Abrupt bleiben wir stehen. Der Mann packt mich bei den Schultern und dreht mich um. Ich wende den Kopf und sehe ihn verständnislos an.
Er gibt mir einen Stoß, sodass ich zwei Schritte vorwärts mache. Dann zeigt er mit dem ausgestreckten Arm auf den Boden.
Langsam sehe ich nach unten. Zu meinen Füßen liegt eine tote Frau.
Ihr rechtes Bein fehlt.
Ich stürze auf die Knie und erbreche mich. Die Krämpfe hören nicht auf. Als ich alles herausgewürgt habe und aus meinem Mund nur noch gelblicher Schleim auf das Pflaster tropft, lasse ich mich zur Seite fallen, ziehe die Beine vor die Brust und weine laut.

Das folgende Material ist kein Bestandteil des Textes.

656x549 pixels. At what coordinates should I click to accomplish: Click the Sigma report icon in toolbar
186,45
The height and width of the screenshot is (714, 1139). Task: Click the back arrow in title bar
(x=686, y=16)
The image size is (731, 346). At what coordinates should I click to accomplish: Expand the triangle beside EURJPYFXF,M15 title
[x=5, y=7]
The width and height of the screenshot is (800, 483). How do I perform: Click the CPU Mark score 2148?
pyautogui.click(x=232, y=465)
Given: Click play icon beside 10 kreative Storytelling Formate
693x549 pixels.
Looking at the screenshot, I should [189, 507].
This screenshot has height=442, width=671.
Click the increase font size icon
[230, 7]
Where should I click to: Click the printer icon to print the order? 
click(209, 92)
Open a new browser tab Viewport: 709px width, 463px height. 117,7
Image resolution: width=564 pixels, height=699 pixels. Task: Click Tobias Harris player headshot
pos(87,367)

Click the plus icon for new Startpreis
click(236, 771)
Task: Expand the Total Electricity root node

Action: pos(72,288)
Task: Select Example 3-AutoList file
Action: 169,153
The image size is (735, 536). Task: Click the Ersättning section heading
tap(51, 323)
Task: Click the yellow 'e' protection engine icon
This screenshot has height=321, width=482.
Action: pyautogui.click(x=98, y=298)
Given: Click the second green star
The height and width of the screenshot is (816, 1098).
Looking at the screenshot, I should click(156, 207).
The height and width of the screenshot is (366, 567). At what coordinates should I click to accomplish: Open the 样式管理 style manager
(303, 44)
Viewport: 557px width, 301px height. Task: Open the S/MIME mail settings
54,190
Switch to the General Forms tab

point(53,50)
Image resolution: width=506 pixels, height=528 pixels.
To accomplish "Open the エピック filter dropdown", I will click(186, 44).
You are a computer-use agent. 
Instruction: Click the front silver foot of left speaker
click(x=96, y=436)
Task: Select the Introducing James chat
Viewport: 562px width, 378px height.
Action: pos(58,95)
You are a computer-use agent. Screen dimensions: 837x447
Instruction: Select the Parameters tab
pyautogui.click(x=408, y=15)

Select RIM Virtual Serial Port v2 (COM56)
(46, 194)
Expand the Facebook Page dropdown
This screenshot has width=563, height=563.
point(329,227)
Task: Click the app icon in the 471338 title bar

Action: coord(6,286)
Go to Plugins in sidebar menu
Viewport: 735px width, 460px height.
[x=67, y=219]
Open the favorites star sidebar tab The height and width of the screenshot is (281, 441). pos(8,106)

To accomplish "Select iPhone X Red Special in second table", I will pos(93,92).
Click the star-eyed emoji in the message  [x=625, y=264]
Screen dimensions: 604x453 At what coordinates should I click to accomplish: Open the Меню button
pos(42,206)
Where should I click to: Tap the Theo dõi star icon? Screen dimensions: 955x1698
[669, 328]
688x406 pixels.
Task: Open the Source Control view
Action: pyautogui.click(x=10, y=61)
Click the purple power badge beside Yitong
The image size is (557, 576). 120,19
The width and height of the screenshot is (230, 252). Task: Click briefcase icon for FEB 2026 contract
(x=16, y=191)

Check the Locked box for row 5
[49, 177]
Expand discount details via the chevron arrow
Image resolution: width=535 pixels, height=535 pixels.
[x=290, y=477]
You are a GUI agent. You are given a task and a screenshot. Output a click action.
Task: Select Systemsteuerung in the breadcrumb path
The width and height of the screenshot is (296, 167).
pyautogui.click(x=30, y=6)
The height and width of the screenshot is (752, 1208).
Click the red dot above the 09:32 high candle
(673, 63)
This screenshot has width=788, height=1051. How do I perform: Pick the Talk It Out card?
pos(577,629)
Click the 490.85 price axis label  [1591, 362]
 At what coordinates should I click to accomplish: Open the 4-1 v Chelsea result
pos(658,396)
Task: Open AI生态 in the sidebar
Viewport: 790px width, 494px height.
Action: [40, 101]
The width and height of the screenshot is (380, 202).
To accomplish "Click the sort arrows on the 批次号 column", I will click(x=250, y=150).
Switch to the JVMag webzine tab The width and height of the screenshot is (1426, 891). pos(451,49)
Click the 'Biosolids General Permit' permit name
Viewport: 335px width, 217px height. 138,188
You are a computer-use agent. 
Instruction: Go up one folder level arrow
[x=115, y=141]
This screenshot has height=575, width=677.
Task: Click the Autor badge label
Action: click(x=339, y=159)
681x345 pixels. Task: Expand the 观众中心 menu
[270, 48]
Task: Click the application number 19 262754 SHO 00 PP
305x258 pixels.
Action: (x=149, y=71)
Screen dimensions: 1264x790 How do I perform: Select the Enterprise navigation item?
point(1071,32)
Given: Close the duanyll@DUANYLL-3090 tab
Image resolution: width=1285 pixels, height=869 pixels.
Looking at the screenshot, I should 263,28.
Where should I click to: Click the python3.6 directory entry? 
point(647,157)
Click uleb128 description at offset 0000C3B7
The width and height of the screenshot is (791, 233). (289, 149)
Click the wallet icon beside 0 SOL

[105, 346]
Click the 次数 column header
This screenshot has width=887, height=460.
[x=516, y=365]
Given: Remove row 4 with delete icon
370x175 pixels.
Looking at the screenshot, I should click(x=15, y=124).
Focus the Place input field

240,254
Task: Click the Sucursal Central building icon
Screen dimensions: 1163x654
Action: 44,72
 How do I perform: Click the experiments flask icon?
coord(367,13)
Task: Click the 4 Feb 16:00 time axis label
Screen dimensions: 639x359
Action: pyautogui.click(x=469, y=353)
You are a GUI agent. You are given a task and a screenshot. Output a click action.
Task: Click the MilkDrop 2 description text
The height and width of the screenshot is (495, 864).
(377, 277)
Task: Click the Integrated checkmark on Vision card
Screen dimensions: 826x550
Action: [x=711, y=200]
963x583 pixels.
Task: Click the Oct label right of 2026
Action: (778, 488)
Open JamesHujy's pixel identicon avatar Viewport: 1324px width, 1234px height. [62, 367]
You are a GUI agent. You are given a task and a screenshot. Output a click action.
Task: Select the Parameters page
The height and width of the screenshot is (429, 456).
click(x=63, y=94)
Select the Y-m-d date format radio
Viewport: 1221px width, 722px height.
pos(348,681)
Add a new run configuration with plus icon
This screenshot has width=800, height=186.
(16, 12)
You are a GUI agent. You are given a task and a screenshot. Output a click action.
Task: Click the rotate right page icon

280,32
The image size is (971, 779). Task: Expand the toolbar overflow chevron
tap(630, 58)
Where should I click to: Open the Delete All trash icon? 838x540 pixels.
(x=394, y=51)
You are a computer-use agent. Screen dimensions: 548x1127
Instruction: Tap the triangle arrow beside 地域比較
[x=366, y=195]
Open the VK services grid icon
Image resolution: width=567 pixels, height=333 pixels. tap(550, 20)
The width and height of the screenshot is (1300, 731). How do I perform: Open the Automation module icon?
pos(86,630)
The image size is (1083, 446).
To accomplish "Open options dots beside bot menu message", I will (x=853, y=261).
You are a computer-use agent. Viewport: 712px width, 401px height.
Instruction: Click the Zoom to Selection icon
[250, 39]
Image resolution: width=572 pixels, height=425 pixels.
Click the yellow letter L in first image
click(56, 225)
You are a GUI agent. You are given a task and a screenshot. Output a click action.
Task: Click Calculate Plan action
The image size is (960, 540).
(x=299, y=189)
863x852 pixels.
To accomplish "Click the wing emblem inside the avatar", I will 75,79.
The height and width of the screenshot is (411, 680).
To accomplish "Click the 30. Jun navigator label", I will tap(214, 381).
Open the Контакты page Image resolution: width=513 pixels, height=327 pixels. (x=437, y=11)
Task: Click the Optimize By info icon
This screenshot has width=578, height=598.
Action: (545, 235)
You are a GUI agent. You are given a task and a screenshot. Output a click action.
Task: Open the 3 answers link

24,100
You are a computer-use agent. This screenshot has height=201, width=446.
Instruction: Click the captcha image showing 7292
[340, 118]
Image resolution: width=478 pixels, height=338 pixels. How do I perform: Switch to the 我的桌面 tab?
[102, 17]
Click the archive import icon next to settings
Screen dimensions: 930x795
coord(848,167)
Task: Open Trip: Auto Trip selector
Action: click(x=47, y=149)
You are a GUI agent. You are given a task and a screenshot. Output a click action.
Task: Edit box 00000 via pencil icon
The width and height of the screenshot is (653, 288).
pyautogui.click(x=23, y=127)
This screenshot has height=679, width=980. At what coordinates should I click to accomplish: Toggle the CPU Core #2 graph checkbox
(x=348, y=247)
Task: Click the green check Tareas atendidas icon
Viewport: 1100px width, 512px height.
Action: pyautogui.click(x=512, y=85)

Ende des achten Belagerungsmonats beginnen die Numantiner, ihre Toten zu essen. Im neunten Monat töten sie zu diesem Zweck die Kranken und Schwachen. Gegen Ende des neunten Monats der Blockade wird erneut eine Abordnung bei Scipio vorstellig. Sie erklären, dass Numantia nunmehr die bedingungslose Kapitulation akzeptiert, dass man sich aber im Auftrag derer, die den Entschlussnicht mittragen, einen Tag Frist ausbedingt. An diesem Tag töten sich alle, die den endgültigen Untergang der einst stolzen Stadt nicht miterleben oder sich nicht der römischen Gnade ausliefern wollen. Die Stolzesten tun dies im Rahmen eines letzten Kampfspieles, in dessen Verlauf die Besiegten dankbar durch das Schwert ihres Kameraden sterben, und sich die Sieger in die Flammen ihrer brennenden Häuser werfen.
Am folgenden Tag verlässt unter den entsetzten Augen der römischen Legionäre ein langer Zug ausgemergelter Gestalten die Stadt. Schmutzig, stinkend, mit langen wirren Haaren und Fingernägeln, die an Krallen erinnern, allerdings mit wildem, hasserfülltem Blick übergeben sie ihre Waffen, die Stadt und sich selbst.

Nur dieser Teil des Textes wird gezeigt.